On a Pentium 4 HT running at 3.4 GHz, this algorithm is able to check 24-million edges per second. On the Cell, at the end of our optimization, we achieved a performance of 538-million edges per second. This is an impressive result, but came at the price of an explosion in code complexity. While the algorithm in Listing One fits in 60 lines of source code, our final algorithm on the Cell measures 1200 lines of code.

Let's Get Parallel

The first step in adapting programs to a multicore architecture is making it parallel. The basic idea is to split loop for (Q_index=0; Q_index<Q_size; Q_index++)... among different SPEs. Then you access a lock marked by the protection of a synchronization mechanism. Locks work fine in cache-coherent shared-memory machines with uniform memory and limited threads, but scale poorly on multicore systems. Instead, we partition both the vertex space and the marked array evenly among the SPEs. Each SPE explores only the vertices it owns, and forwards the others to their respective owners. Function which_owner() returns the owner of a given vertex identifier.
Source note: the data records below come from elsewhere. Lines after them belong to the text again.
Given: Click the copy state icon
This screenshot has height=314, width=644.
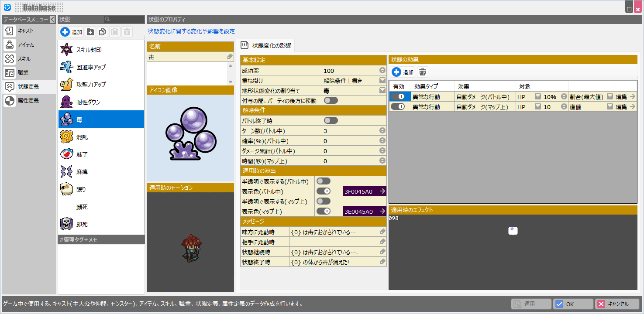Looking at the screenshot, I should tap(103, 32).
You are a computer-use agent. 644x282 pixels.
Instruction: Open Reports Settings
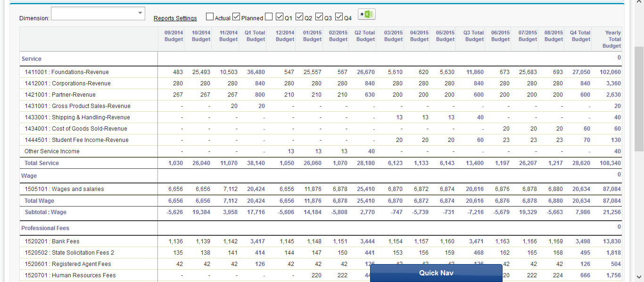175,18
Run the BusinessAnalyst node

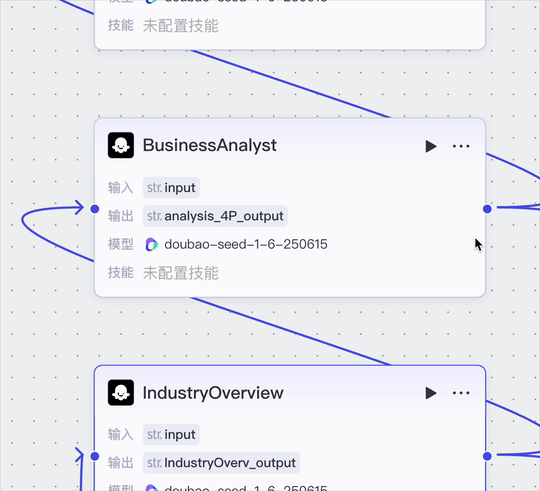point(430,146)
Rather than synchronizing at a fine grain, we adopt a Bulk-Synchronous Parallel (BSP) approach. In BSP, an algorithm is split in steps, and all the cores execute the same step at the same time. After each step, there is a barrier; see barrier() in Listing Two (available at http://www.ddj.com/code/). At a barrier, whoever finishes first waits for all the others to complete before proceeding to the next step. The BSP approach is very common in the parallel programming community because it greatly simplifies the control flow and the communication protocols, at the expense of a negligible performance penalty.
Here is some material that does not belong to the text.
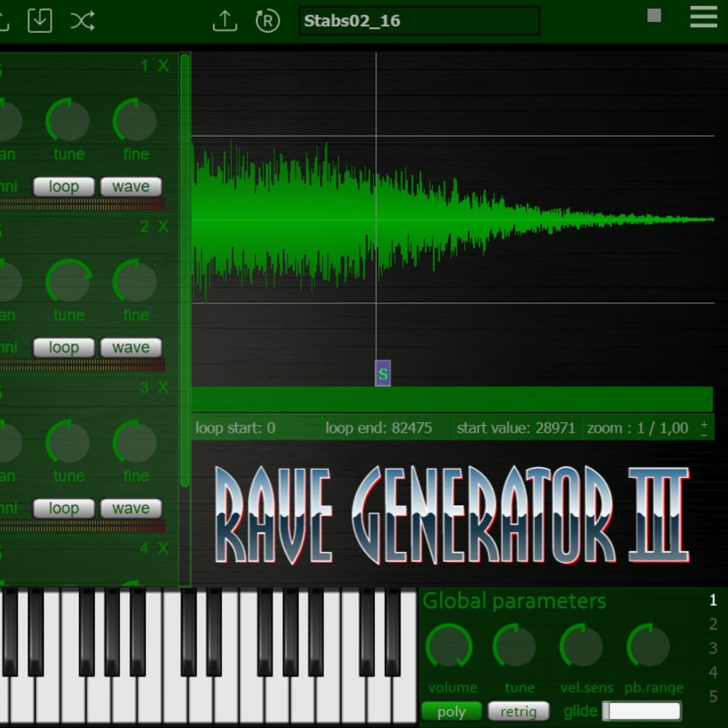Click the download/import preset icon
Image resolution: width=728 pixels, height=728 pixels.
[40, 20]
Listing Two is a pseudo-C rendition of the algorithm in BSP form. The code is executed by each of the SPEs, numbered from 0 to Nspe-1. Each SPE examines the neighbor lists of each of the vertices in its Q, encountering neighbors that belong to different SPEs. It dispatches them, putting those owned by the i-th SPE in queue Qout[i]. Then, an all-to-all exchange takes place, which routes the vertices to their respective owners. Each Qout[i] is sent to the i-th SPE, which receives it into Qin[s], where s is the identifier of the sender SPE. Next, each SPE examines the incoming adjacency lists, and marks and adds vertices to its private Qnext as before. The entire algorithm is complete when all the SPEs find their Qs empty. This is done via a reduce_all operation, which performs a distributed addition of all the variables Q_size among all the SPEs.